Stochastic Packing¶
Principles learned¶
Use list decision variables
Use a lambda expression to sum over a set
Use the sort operator
Problem¶
The stochastic packing problem is defined as a set of items that need to be grouped into bins. Each bin can contain any item, but the items have random weights. Here, randomness is represented by scenarios, where one scenario defines the weights of all items. Given a distribution of items in bins, each scenario yields a bin of maximum weight.
Now, which objective is most appropriate to minimize this stochastic maximum weight?

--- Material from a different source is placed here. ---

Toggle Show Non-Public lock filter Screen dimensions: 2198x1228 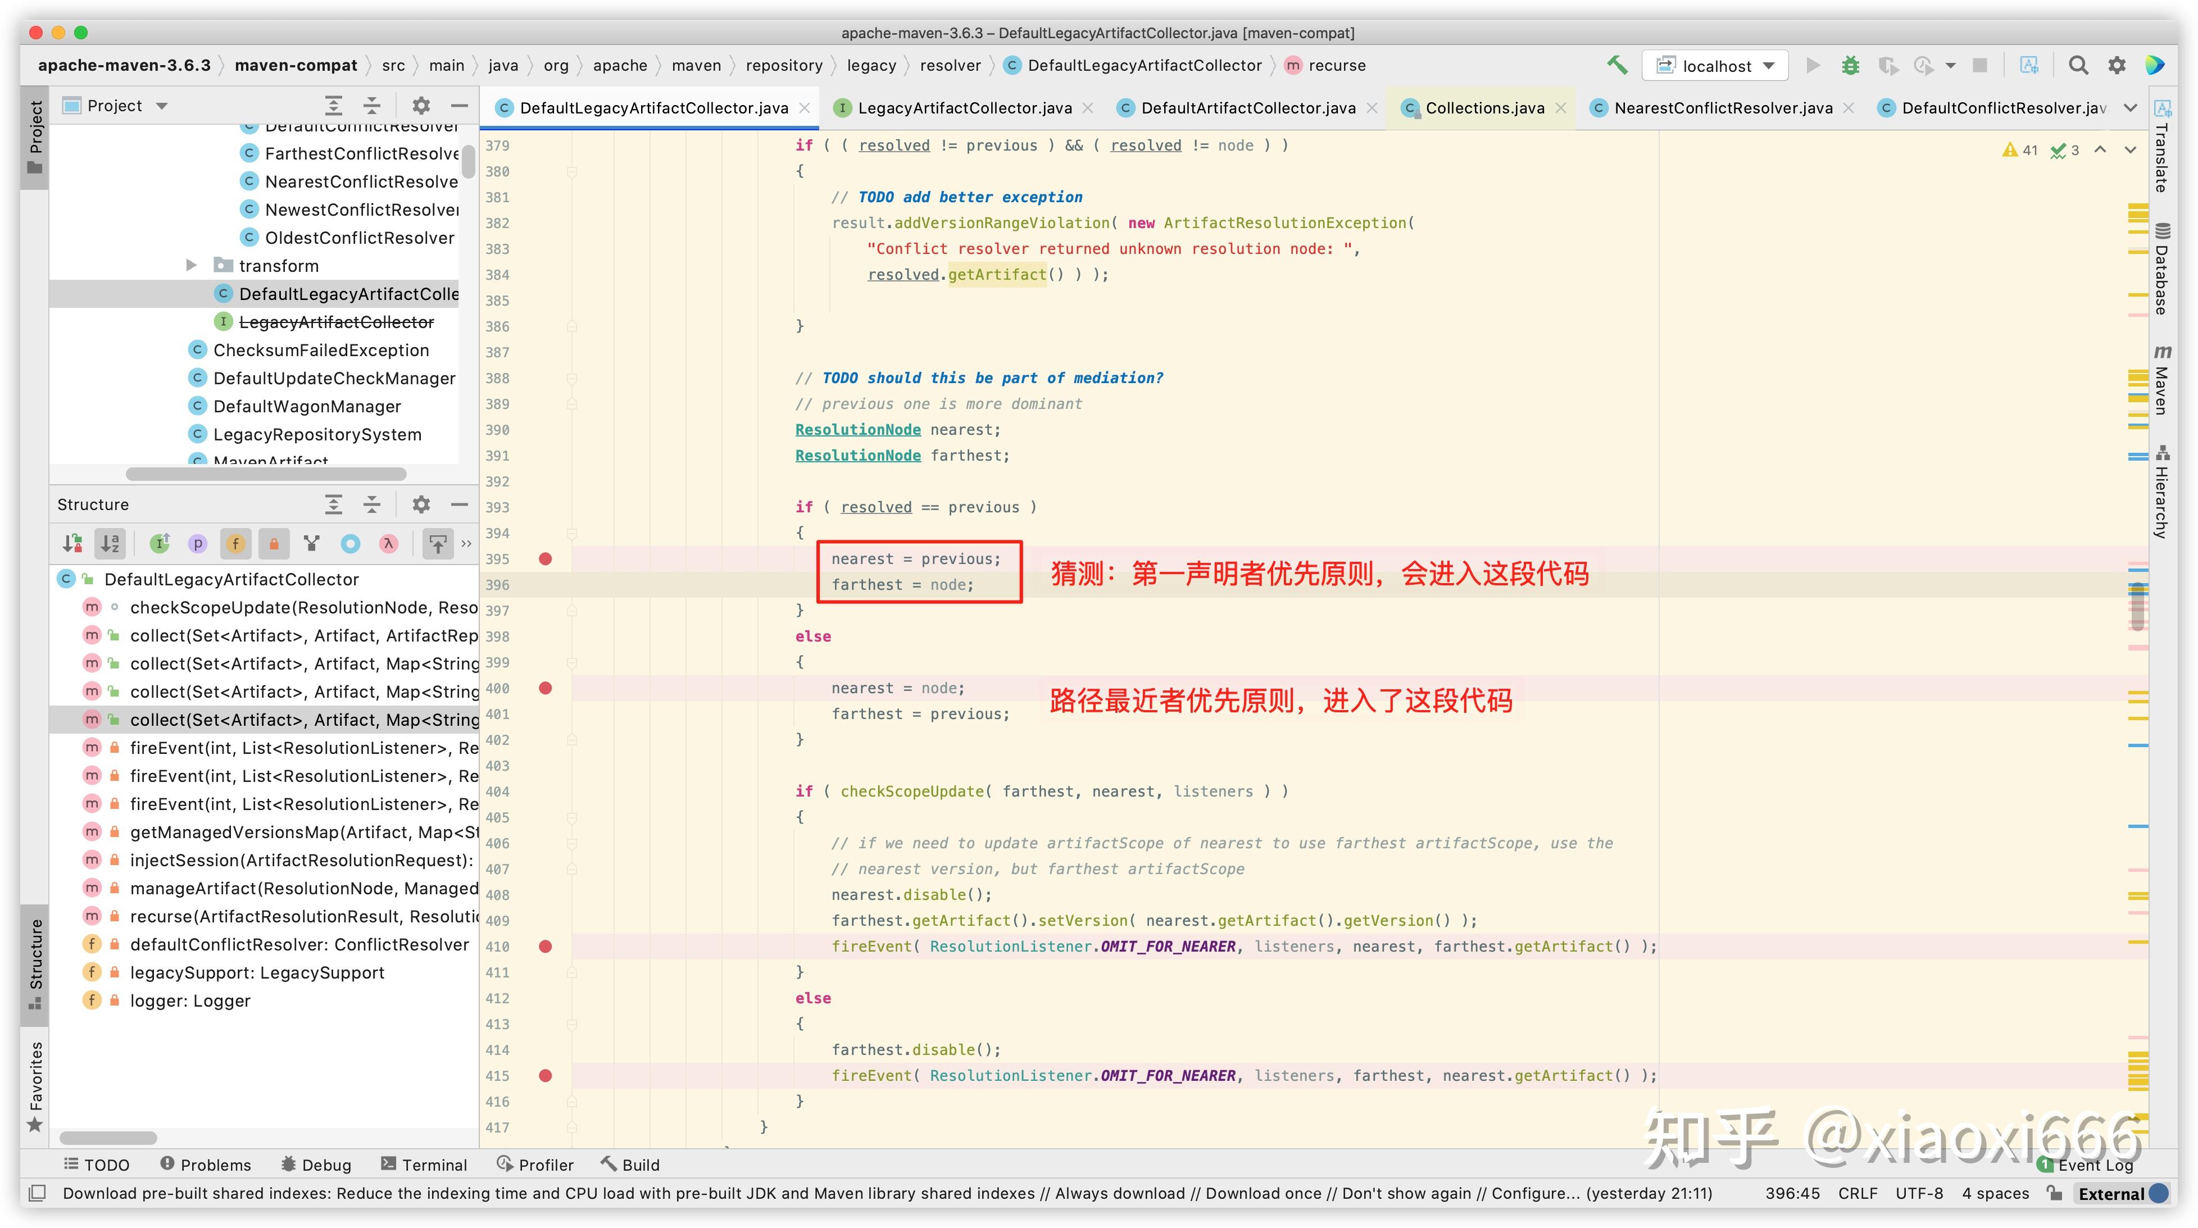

Minimizing the average can hide risky scenarios while minimizing the worst-case might be too pessimistic. A usual compromise to build a robust scenario is to optimize on a given percentile. It is what is done, minimizing the 90 th percentile of makespans. Thanks to the sort operator, such a nonlinear criterion is straightforward to model using Hexaly Optimizer.
Download the exampleData¶
For this example, we generate instances at runtime: first a uniform distribution is picked for each item, then for each scenario, the weight of each item is independently sampled from the corresponding uniform distribution.
Program¶
We use a set decision variable to represent the set of items contained in a bin. Those sets are constrained to form a partition as each item must be present in exactly one bin.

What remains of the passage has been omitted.